少し古い実験になりますが、1922年に出産したばかりの母猫を木箱に入れ、子猫から1.6km〜26.5km離れた場所に車で連れていく、という実験を8回に渡り行いました。母猫の子猫の元に戻りたいという母性を利用する為に出産後の母猫を使ったそうなのですが、ちょっと可哀想な感があるのは否めません。

実験では回を重ねるごとに距離を伸ばしていったようですが、7回目の7.4kmまでは子猫の元に戻れたとの事です。8回目は26.5kmという長距離だったので、さすがに戻ることができなかったようです。

迷路を使った実験

1954年には、迷路を使った帰巣本能の実験が行われました。自宅から離れた場所に6つの出口がある迷路を作り、そこに猫を入れてどの出口を選ぶかどうかを試したのです。その結果、60%の確率で自宅の方角の出口を選んだとか。自宅から迷路までの道を往復した事のある猫は成績が良く、その経験がない猫は成績が悪かったそうです。

24個の出口がある迷路での実験

ある野原に15度間隔で24個の出口がある迷路を作り、そこに薬で眠らせた猫を車で運び、自宅の方向を見つけられるか、という実験を行ないました。迷路には屋根がついており、周りの景色や太陽の光などは見ることができません。それでも自宅の方向を探し出せた猫がいた、という結果が出ています。

猫の帰巣本能のメカニズム

上の方を見つめる猫

帰巣本能がある猫がいるのは分かりましたが、どうやって自宅の方向を探し当てているのでしょうか?そのメカニズムが完全に解明された訳ではありませんが、今考えられているものを、見ていきましょう。

磁場が見えている?

渡り鳥の目には磁場を感じるセンサーがあり、地球の磁場が見えているのでは?と言われています。同じく猫の目にも、磁場を感じるセンサーがある事が分かっています。ですから、渡り鳥と同じように、猫も磁場が見えている可能性が考えられます。

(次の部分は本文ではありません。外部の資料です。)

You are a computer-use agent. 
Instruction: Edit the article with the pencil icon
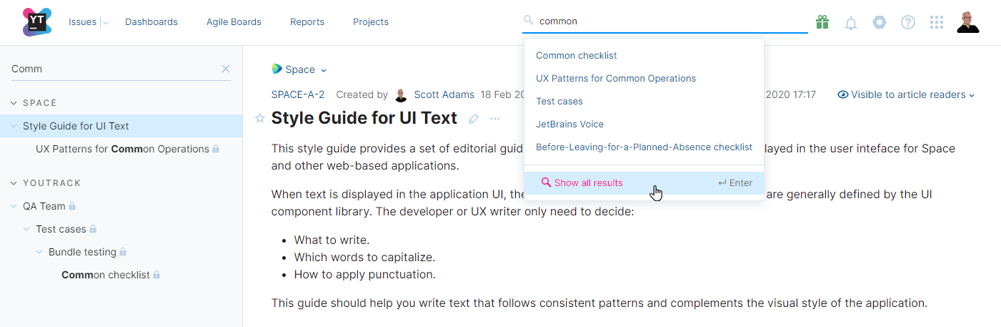473,119

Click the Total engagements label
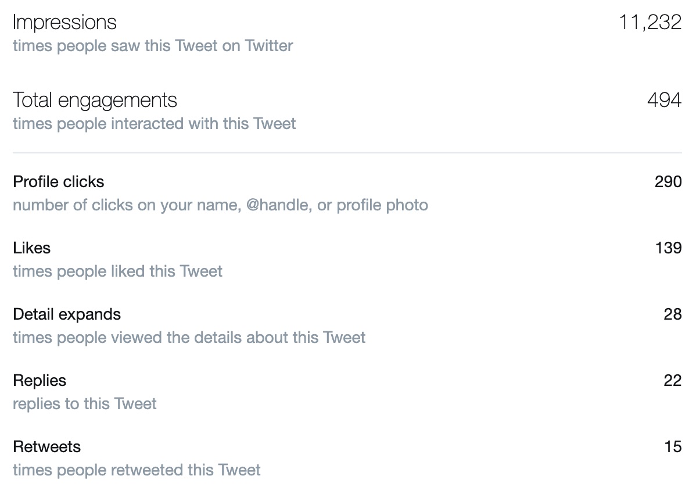95,101
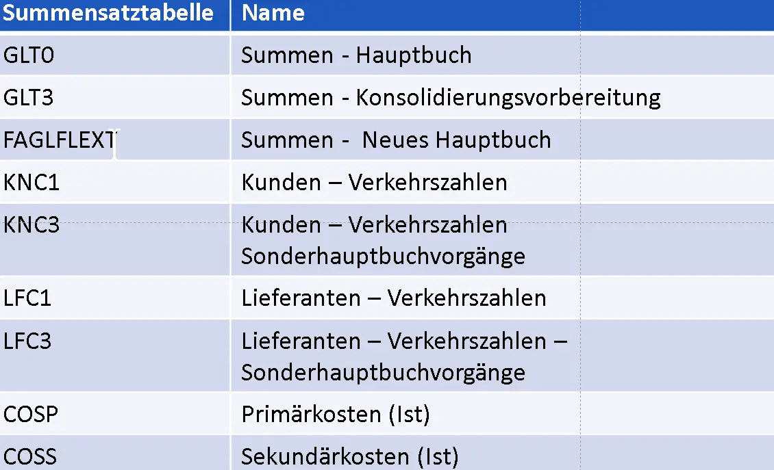
Task: Click the COSS table cell
Action: 30,456
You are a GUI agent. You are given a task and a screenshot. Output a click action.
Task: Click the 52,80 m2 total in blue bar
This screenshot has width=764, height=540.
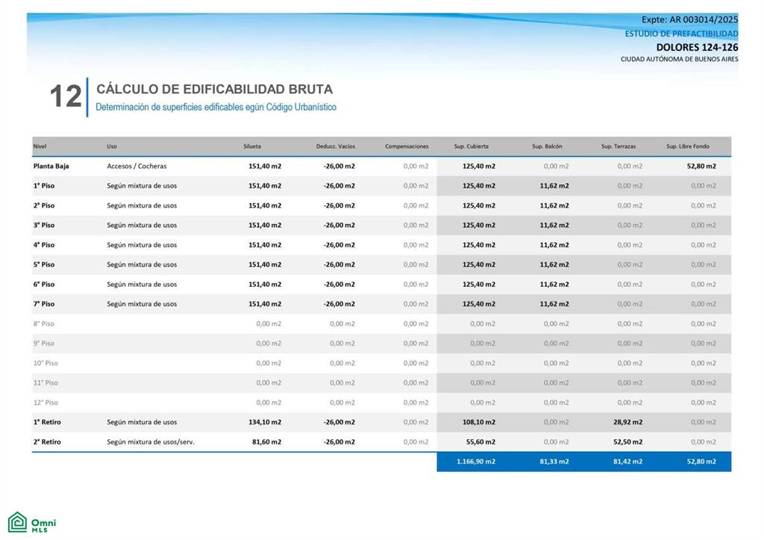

そう考えると、屋根付き迷路の実験で、自宅の方角を探し当てられた猫がいる事にも納得がいきます。磁場が見えるという事は、体内にコンパスがあるのと同じです。その為、方位を認知することができるのです。

体内時計

猫に限りませんが、動物には体内時計があります。体内時計は時間の間隔であり、同じ場所に暮らしているとできていくものです。自宅から遠く離れた場所にいてもこの体内時計が働き、太陽の位置とのズレを感知し、このズレを修正する方向に移動する事で自宅へ帰り着けるのでは、と言われています。

方向細胞

脳内に「方向細胞」があると言われており、この方向細胞は1つの目標を設定し、その方向に向いた時に活性化するそうです。しかも暗闇など視覚情報がない場合でも反応する為、周りの景色が見えなくても猫は帰り着くことができる、と予測されています。

感覚地図

視覚や聴覚、嗅覚などを使って頭の中に地図を作り、それを使って自宅へ帰り着く、とも言われています。これは人間でも、得意な人がいそうです。

猫はこれら4つの能力を複合的に使って自宅へと帰り着く、と考えられています。確かに野生の猫の場合、いちいち道に迷っていたら生きていかれないでしょうから、方向を知る何かしらの能力を持っている、と考える方が自然です。

まとめ

こちらを振り返る猫

猫の帰巣本能については、まだまだ謎が残されています。引っ越し元のご近所さんに譲った猫が、行ったことがない数千km離れた元飼い主さんの前に現れたことがあるそうとか。もしかしたら元飼い主さんの匂いを追って?かもしれませんが、距離が距離だけに、さすがの猫も嗅ぎ分けられるか疑問です。やはり、人間には想像もつかない能力を、猫は持っているのかもしれません。